YOUR OBJECTIVE
Reprint each record exactly. Pictures are not reprinted.

Entries taken from a collection:

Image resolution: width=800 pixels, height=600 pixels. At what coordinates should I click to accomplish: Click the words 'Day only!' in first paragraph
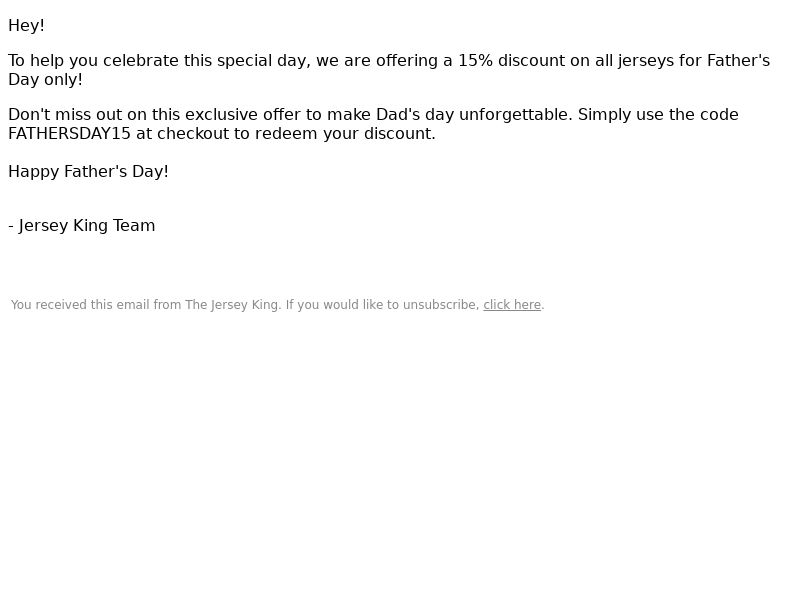[45, 80]
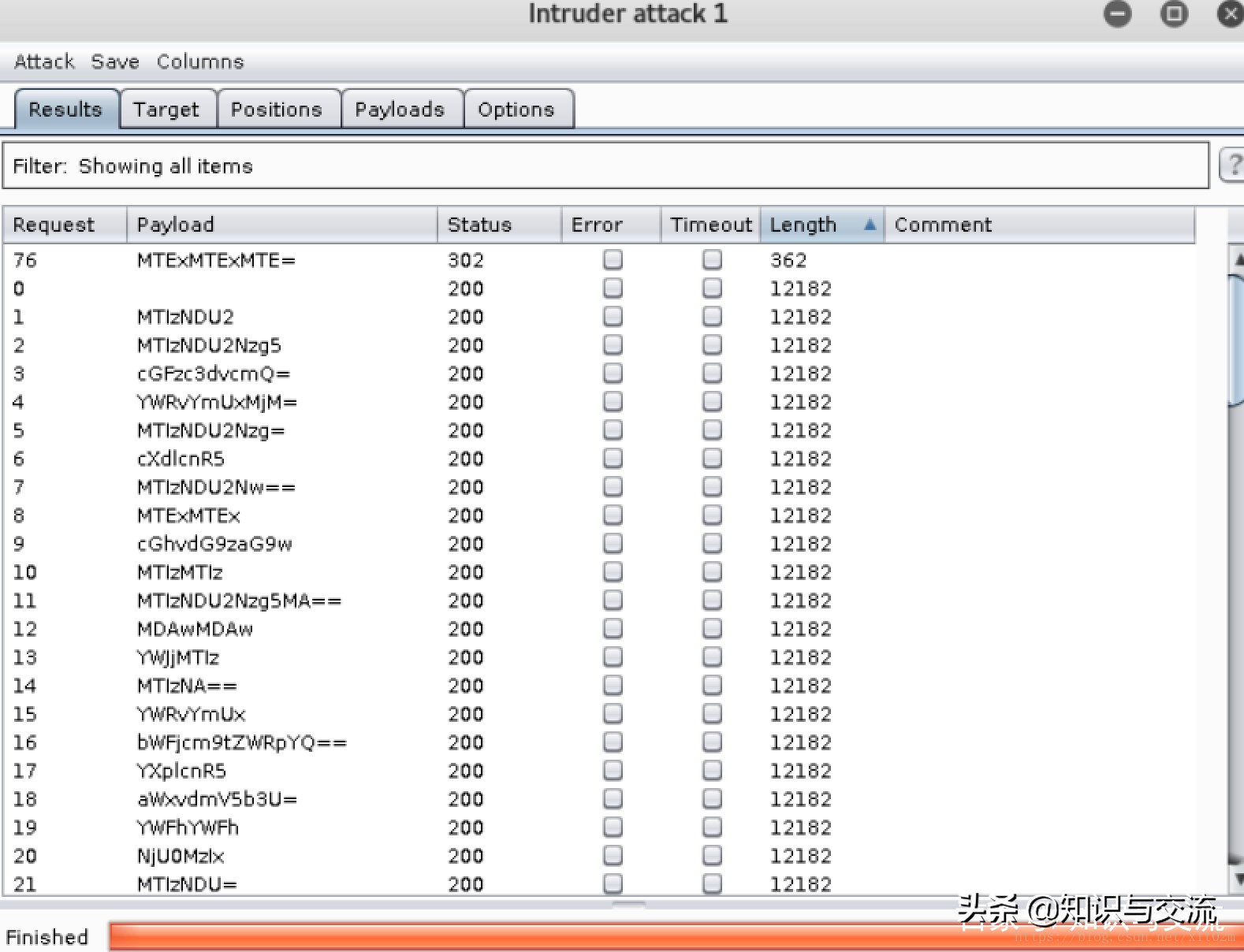Screen dimensions: 1244x952
Task: Click the filter help question mark icon
Action: pyautogui.click(x=1233, y=165)
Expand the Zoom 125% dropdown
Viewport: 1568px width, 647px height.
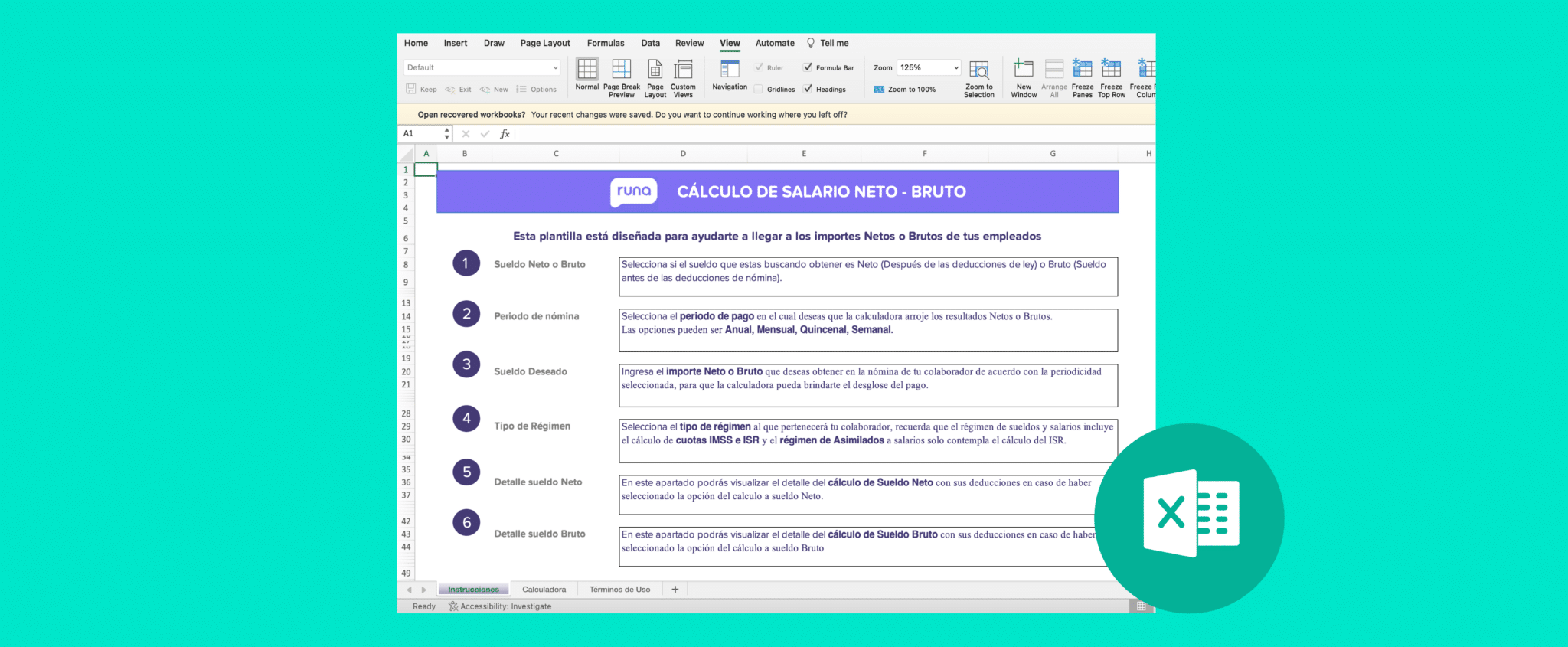(x=956, y=67)
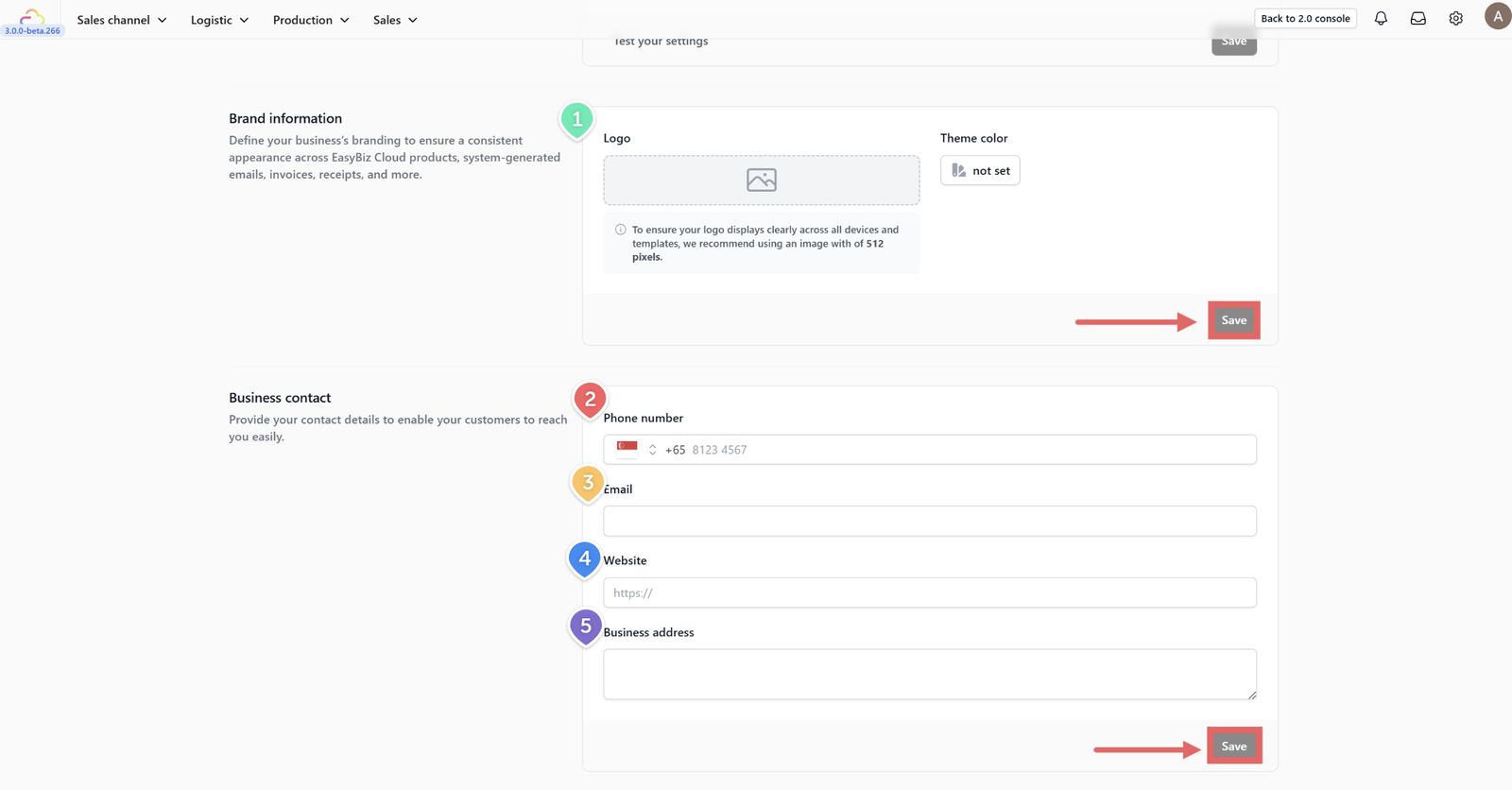Open the notifications bell icon
Viewport: 1512px width, 790px height.
1381,18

RESULT OF THE EXERCISE
Image resolution: width=800 pixels, height=600 pixels. At what coordinates should I click to accomplish: Click the words 'Day only!' in first paragraph
[45, 80]
Screen dimensions: 1244x952
Task: Click the filter help question mark icon
Action: pyautogui.click(x=1233, y=165)
Expand the Zoom 125% dropdown
Viewport: 1568px width, 647px height.
(x=956, y=67)
Open the notifications bell icon
Viewport: 1512px width, 790px height.
1381,18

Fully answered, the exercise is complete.